+++ TEXT SEGMENT +++
# Who Made The Bike Holder That Goes On The Tounge Of Camper



## Duanesz (Jul 10, 2009)

One of the members made a bike holder that went on the tongue of trailer where the front tires touched just above the propane tanks. It was a simple design and looked good to. We have the rear slide on our 25rss and I dont want to get the bikes off everytime we pull the slide out if I have a standard bike rack for rear bumper.

Duane


----------



## luverofpeanuts (Mar 9, 2010)

I think this the Canadian company that makes them. I have no first hand knowledge of them, but it seems to be a decent option. The website leaves a little to be desired, so I think calling them would be the only way to get the up to date information.

http://www.toppoprails.com/Traveltrailer.htm


----------



## Duanesz (Jul 10, 2009)

This one was homemade. The back wheel was right where you hook up the chains on the weight bars and the front tires where just above the tanks. It kind of looked like a upper case A. He just used a velcro strap to tie the two front bike tires together. It was a real neat and simple idea.


----------



## RLP14 (Jun 18, 2009)
+++ PROVIDED DATA +++
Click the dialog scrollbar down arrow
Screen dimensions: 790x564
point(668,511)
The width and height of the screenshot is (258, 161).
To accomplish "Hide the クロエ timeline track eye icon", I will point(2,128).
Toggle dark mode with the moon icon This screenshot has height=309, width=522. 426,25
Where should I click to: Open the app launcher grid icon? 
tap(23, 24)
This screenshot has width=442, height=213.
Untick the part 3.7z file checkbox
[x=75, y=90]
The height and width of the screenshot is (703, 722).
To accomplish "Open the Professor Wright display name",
+++
+++ PROVIDED DATA +++
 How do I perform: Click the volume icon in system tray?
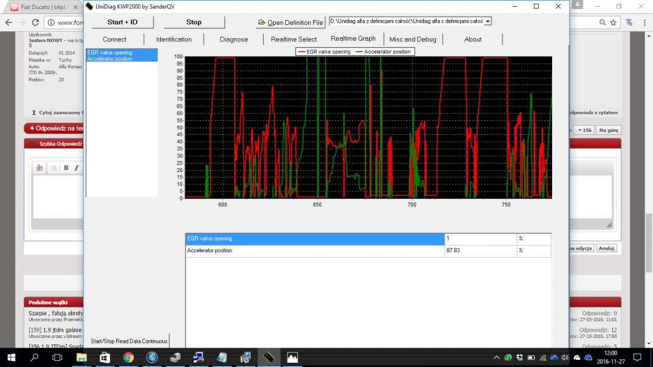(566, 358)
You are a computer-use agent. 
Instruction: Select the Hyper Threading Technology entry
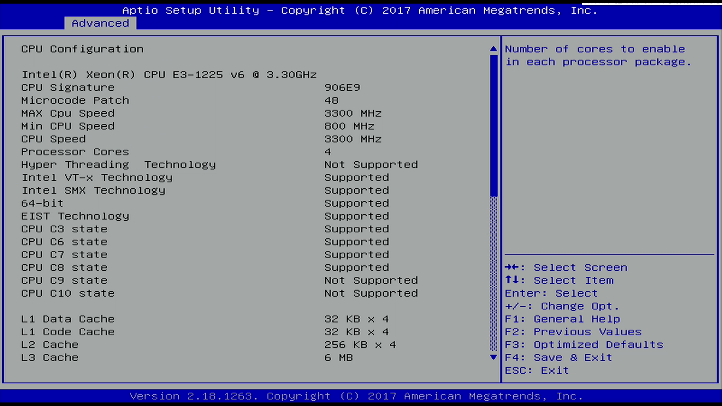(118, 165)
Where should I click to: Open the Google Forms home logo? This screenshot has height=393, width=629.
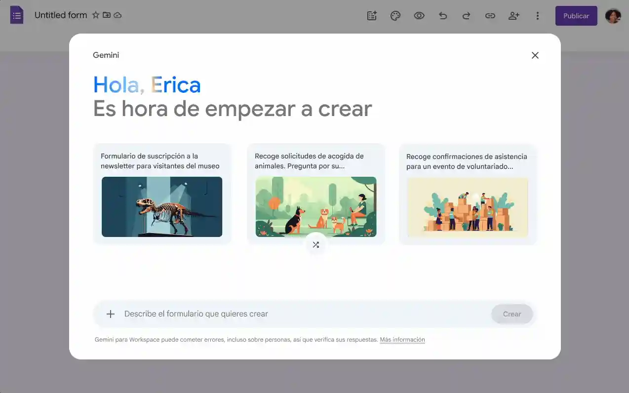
+++
+++ PROVIDED DATA +++
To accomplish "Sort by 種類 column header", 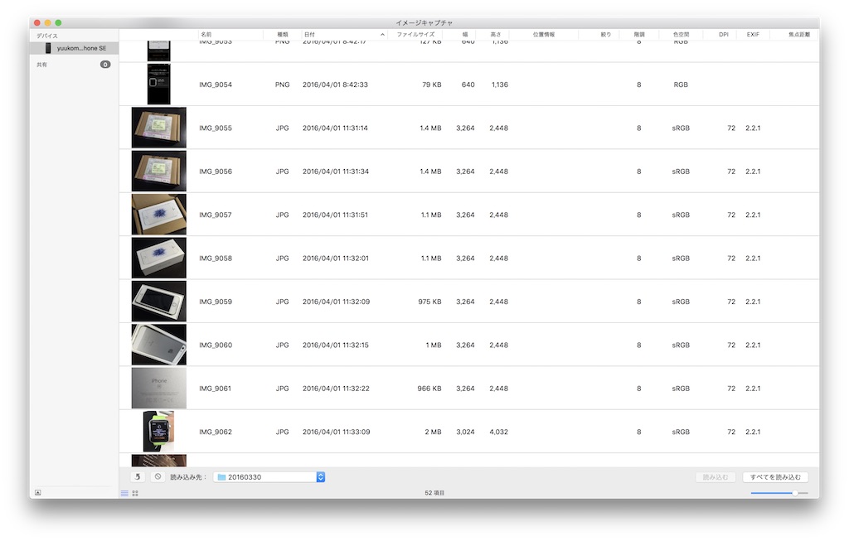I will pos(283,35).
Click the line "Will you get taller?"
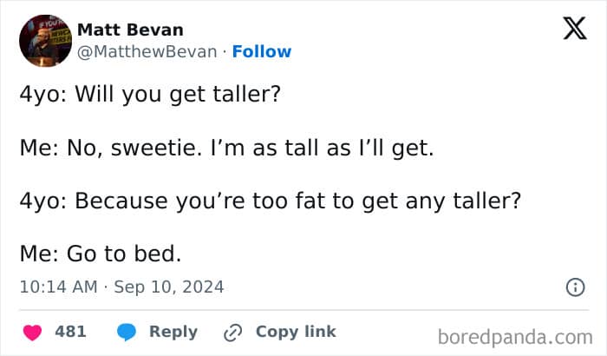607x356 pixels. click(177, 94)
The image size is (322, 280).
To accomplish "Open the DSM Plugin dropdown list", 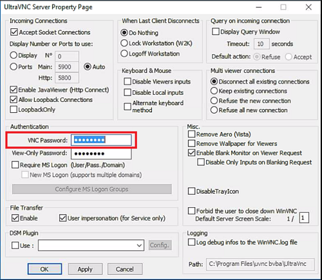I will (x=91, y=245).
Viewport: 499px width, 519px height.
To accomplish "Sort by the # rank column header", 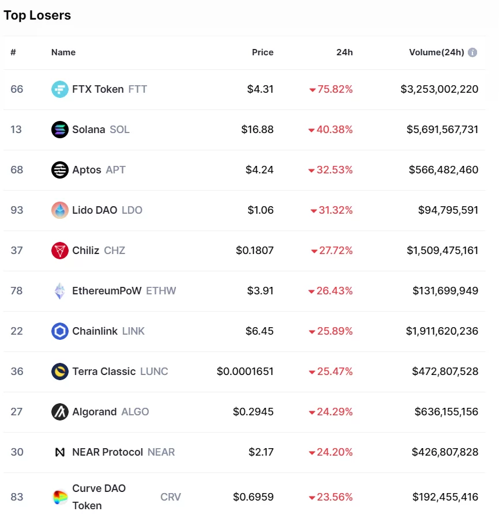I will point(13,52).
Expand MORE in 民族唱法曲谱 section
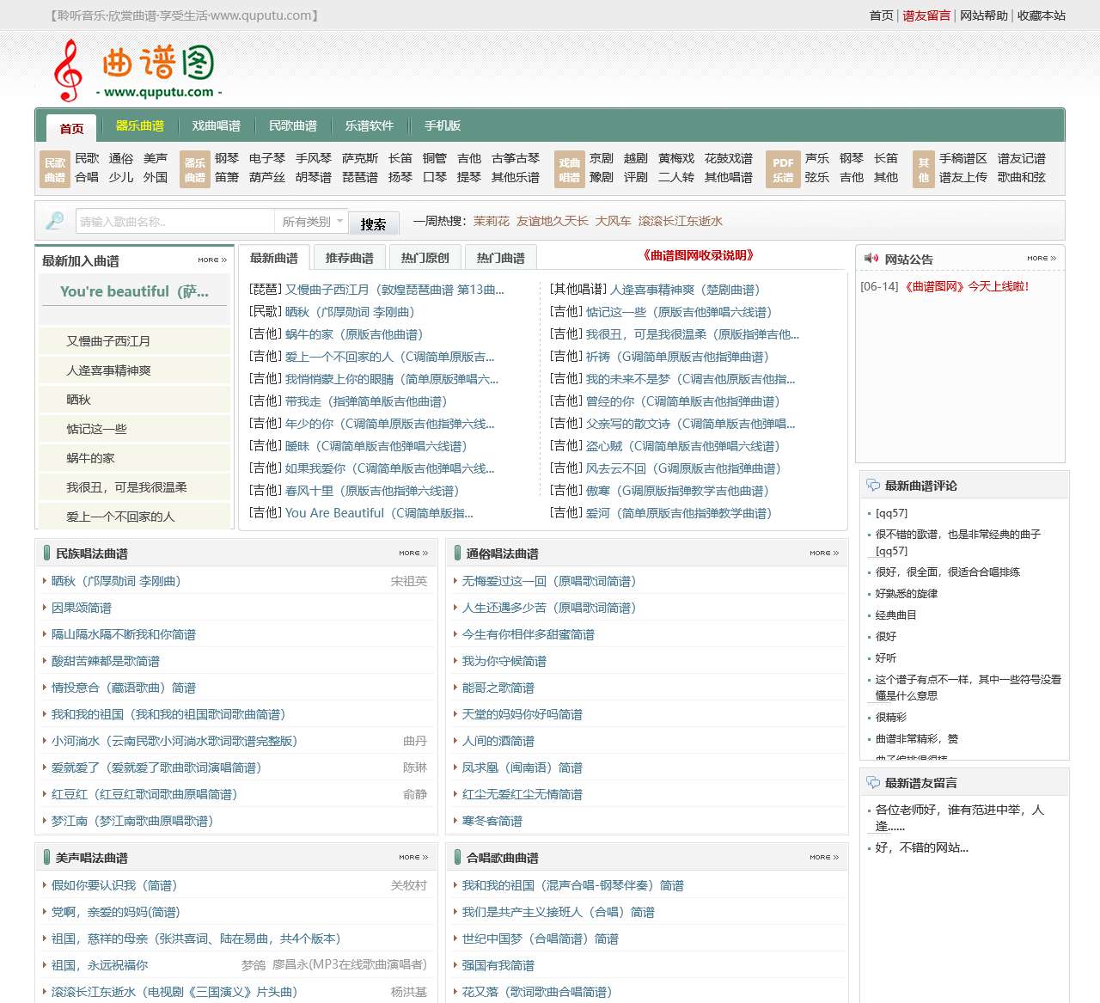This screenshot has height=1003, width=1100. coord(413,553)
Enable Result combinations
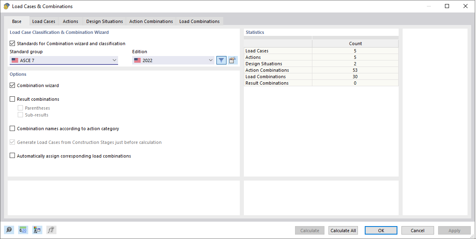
+++
> TASK STATEMENT:
Write the next part of the forum thread about the bike holder mounted on a camper's tongue, picking up right after its final line.

> ANSWER TO THIS EXERCISE:
Duanesz said:


> One of the members made a bike holder that went on the tongue of trailer where the front tires touched just above the propane tanks. It was a simple design and looked good to. We have the rear slide on our 25rss and I dont want to get the bikes off everytime we pull the slide out if I have a standard bike rack for rear bumper.
> 
> Duane


Duane,

I think you are speaking of member al b.


----------



## Duanesz (Jul 10, 2009)

Yup it was Al B. Thanks I found the pictures

Duane


----------



## Justman (Jul 22, 2006)

Duane,

Did you consider a front mounted bike rack? Easy to get on and off, and you always know when you've lost a bike!


----------



## CTDOutback06 (Apr 16, 2007)

Justman said:


> Duane,
> 
> Did you consider a front mounted bike rack? Easy to get on and off, and you always know when you've lost a bike!


You wouldn't be speaking from experience now would you???!!!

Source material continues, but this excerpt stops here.